- _What you will do_
In the entries below, find the line with "This screenshot has width=1456, height=819. At" and the line with "Click Full-time label"; give again those lines and every line between them, exactly.

Given data below:

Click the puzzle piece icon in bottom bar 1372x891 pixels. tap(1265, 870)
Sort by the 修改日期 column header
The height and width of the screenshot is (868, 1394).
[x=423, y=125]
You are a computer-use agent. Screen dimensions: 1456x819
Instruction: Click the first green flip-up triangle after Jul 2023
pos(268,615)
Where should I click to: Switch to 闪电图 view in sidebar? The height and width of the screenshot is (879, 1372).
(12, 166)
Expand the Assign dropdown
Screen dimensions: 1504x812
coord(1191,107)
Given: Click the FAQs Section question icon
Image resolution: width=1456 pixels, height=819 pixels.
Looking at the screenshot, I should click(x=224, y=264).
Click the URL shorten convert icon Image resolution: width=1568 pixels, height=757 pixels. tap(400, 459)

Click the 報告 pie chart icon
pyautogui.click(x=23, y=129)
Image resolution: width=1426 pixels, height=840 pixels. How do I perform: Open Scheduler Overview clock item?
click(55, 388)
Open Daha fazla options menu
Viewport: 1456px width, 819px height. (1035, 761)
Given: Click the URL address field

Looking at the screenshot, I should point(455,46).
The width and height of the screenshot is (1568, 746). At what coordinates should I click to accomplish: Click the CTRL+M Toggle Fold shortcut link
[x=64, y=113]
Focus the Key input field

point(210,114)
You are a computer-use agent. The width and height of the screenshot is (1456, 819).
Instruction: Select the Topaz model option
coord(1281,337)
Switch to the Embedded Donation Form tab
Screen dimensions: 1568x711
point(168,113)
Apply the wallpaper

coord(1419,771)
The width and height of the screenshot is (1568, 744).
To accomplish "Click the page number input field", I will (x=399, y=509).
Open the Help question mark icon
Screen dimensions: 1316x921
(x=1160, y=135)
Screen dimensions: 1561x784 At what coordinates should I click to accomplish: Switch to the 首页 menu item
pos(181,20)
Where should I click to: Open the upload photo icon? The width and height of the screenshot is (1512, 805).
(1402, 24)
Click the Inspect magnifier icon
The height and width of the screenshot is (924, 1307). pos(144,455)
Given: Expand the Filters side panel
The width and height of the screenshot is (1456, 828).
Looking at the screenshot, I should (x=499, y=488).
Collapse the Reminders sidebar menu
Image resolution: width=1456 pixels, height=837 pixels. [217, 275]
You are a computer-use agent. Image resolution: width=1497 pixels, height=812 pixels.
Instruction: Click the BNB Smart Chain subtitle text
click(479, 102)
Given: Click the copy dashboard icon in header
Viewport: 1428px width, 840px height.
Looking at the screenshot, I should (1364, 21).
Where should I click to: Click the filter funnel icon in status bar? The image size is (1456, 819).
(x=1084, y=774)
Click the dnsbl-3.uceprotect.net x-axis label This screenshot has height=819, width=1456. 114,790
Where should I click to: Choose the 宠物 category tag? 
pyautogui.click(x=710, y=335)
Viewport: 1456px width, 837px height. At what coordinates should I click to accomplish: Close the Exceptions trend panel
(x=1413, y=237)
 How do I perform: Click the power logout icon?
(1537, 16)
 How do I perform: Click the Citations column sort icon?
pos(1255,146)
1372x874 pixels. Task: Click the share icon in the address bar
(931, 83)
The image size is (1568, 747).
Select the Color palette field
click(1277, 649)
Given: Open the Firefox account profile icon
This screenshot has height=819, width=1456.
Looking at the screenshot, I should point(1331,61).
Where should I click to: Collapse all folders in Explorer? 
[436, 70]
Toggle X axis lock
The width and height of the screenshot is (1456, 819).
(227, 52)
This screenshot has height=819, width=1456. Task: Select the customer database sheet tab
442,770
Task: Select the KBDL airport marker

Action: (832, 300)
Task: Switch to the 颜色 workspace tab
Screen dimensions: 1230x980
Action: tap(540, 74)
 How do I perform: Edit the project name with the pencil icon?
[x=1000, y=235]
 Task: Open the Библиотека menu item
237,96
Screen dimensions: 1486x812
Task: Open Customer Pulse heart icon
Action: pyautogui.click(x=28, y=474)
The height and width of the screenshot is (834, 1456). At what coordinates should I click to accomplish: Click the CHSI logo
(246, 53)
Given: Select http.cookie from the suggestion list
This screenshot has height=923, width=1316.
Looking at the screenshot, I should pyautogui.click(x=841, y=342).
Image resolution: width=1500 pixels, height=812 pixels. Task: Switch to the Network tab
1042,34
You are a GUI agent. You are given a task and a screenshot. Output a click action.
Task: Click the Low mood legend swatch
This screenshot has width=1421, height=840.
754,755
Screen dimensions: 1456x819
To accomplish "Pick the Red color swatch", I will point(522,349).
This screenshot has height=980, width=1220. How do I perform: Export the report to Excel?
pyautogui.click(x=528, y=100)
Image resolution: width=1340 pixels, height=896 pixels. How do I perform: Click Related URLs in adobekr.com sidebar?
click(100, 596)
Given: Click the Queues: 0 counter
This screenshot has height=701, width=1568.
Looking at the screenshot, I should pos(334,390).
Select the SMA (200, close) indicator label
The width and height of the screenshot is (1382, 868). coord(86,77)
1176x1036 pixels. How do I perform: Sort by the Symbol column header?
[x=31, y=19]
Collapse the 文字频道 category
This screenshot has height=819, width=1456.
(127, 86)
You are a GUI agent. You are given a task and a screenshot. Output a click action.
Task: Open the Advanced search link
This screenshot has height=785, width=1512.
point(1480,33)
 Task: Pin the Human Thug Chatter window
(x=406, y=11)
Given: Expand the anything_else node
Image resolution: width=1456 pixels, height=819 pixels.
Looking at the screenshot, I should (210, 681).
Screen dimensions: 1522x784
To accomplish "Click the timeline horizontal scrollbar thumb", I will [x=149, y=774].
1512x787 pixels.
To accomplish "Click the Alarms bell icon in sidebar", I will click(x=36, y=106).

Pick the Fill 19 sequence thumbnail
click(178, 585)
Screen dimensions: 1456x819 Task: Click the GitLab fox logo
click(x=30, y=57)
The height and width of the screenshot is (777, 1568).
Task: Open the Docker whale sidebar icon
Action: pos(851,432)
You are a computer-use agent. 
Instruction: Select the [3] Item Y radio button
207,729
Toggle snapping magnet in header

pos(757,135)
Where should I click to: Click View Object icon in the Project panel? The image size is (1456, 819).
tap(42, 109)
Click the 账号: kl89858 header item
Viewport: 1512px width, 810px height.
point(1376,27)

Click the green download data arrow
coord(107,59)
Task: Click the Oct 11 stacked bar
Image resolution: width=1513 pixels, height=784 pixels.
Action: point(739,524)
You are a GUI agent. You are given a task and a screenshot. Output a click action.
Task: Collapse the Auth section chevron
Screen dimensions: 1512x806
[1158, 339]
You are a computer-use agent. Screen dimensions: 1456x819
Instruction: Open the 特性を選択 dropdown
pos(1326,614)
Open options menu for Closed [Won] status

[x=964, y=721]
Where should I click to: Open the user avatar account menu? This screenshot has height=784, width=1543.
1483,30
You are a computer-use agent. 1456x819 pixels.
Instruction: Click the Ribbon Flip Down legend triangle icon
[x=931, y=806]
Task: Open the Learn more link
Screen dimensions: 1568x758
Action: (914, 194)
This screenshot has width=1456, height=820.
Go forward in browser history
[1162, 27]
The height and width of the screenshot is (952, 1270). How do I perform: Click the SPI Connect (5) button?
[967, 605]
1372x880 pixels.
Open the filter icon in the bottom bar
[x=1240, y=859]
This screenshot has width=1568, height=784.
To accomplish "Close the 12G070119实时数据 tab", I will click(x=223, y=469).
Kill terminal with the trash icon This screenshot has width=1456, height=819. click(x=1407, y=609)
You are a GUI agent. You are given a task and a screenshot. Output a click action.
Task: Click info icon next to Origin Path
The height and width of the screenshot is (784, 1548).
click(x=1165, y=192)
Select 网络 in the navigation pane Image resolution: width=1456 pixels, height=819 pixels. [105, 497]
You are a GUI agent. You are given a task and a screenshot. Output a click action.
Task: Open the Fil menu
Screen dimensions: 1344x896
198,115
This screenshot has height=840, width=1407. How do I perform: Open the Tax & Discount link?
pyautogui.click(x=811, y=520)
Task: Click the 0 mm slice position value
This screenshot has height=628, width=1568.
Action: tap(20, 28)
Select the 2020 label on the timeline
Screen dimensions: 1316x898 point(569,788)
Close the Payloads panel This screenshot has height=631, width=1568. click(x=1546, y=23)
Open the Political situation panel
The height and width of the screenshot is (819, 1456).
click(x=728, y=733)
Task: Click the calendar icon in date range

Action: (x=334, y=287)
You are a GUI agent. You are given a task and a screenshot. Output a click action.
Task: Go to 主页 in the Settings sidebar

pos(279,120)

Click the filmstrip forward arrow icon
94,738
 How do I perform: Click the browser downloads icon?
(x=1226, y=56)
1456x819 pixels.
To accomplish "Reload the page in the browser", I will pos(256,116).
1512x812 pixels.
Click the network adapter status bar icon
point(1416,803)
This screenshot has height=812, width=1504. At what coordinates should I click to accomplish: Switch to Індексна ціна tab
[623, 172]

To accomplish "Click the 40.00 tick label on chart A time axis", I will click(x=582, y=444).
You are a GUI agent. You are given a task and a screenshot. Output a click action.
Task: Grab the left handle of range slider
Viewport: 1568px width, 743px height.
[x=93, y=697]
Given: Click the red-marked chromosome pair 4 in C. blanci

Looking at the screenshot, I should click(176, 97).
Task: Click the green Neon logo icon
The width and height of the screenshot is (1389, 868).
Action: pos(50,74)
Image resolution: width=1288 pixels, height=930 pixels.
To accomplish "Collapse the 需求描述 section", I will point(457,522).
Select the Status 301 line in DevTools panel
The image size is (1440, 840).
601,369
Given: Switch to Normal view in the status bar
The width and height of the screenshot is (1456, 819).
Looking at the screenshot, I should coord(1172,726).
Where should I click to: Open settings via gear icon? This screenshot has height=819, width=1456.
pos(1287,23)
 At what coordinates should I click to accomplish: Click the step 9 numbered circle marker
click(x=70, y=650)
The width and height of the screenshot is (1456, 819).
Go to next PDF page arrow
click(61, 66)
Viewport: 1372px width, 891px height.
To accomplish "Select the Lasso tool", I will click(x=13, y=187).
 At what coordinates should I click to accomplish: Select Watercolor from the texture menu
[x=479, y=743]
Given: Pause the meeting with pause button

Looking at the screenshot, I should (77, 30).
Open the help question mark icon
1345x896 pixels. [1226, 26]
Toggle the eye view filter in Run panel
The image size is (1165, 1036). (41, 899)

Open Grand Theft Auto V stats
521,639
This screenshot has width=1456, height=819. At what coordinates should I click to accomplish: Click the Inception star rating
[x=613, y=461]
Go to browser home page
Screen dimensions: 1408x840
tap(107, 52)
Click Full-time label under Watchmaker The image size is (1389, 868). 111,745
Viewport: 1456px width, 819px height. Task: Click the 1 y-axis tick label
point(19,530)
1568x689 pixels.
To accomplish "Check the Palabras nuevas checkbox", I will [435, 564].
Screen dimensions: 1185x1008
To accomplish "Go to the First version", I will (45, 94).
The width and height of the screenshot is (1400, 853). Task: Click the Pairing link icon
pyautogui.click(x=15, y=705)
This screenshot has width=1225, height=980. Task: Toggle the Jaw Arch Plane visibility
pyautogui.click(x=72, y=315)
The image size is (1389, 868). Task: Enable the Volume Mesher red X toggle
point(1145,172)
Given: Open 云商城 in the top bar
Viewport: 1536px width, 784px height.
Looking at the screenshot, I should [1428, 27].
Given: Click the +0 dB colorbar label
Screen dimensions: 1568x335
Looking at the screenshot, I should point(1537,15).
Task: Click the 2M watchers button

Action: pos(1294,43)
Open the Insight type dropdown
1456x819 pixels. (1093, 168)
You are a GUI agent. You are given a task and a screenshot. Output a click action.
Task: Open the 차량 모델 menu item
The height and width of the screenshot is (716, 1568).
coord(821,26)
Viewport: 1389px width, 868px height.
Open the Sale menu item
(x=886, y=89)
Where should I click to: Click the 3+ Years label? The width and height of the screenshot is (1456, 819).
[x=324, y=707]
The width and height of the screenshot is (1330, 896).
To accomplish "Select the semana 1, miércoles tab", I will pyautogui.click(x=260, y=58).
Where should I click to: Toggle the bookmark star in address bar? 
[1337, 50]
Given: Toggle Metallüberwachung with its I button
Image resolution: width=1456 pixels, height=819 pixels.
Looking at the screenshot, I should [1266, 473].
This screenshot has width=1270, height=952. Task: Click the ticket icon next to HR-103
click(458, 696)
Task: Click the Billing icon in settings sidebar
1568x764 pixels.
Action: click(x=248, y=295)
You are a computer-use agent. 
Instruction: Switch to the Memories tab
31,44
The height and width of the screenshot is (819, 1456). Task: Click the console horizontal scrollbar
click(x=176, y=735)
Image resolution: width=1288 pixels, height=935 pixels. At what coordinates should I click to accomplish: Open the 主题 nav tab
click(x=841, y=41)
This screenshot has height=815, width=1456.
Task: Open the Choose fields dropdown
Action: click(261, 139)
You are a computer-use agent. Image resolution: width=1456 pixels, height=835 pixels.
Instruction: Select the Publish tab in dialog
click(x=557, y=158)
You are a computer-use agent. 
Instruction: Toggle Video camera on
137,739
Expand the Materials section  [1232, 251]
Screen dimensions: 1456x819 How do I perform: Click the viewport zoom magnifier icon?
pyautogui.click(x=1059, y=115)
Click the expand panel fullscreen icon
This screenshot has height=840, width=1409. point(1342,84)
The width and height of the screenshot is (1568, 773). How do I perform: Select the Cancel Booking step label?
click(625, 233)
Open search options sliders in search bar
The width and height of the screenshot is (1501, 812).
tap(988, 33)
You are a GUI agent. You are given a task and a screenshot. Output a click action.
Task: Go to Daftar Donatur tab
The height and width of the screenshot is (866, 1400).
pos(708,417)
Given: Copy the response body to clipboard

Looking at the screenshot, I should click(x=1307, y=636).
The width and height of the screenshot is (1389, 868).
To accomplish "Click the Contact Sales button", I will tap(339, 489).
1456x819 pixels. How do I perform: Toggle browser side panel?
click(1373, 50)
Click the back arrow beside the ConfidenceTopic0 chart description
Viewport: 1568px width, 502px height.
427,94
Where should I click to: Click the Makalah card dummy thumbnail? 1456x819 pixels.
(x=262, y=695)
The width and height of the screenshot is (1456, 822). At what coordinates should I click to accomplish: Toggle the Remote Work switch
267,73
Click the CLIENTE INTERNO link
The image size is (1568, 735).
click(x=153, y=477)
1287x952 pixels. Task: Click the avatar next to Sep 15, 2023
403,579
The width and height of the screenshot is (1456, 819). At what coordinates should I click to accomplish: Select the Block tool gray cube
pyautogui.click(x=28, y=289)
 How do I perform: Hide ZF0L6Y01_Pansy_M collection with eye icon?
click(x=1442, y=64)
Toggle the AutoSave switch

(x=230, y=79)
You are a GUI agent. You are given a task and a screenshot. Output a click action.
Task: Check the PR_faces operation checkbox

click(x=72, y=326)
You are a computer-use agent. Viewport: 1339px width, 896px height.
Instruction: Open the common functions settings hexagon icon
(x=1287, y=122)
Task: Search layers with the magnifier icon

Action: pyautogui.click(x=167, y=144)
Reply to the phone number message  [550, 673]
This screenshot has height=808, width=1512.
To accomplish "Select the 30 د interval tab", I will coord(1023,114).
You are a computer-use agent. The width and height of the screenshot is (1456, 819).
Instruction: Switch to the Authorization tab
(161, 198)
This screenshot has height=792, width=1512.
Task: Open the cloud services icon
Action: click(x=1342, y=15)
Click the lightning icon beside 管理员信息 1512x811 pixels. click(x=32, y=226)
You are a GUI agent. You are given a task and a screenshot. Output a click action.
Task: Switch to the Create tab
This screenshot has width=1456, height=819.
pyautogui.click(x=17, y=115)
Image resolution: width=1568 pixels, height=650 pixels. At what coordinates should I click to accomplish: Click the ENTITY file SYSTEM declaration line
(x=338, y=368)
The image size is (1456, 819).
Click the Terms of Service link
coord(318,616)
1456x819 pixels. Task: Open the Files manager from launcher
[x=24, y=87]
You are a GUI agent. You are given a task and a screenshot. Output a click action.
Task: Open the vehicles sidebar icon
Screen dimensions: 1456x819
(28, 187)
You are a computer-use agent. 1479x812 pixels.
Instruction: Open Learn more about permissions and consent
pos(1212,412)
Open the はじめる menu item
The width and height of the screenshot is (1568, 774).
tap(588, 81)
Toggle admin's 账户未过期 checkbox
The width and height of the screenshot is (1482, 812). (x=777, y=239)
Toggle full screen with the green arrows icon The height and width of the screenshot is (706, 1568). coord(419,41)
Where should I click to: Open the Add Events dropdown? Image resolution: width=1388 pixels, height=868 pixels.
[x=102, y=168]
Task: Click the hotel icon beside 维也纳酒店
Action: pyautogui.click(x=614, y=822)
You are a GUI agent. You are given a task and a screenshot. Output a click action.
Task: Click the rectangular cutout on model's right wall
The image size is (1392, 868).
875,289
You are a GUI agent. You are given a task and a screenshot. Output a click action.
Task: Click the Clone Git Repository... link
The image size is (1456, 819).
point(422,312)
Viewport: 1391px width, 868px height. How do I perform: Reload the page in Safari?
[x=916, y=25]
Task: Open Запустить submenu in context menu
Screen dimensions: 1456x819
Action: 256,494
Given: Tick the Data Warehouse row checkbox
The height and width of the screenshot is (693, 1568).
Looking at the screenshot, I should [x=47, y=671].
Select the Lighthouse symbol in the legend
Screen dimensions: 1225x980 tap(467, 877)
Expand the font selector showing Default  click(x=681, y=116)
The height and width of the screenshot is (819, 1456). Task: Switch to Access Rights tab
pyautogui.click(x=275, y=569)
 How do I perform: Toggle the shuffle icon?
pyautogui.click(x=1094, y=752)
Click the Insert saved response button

End of Given data.

- _Answer to this task_
This screenshot has width=1456, height=819. At what coordinates should I click to accomplish: Click the Inception star rating
[x=613, y=461]
Go to browser home page
Screen dimensions: 1408x840
tap(107, 52)
Click Full-time label under Watchmaker The image size is (1389, 868). 111,745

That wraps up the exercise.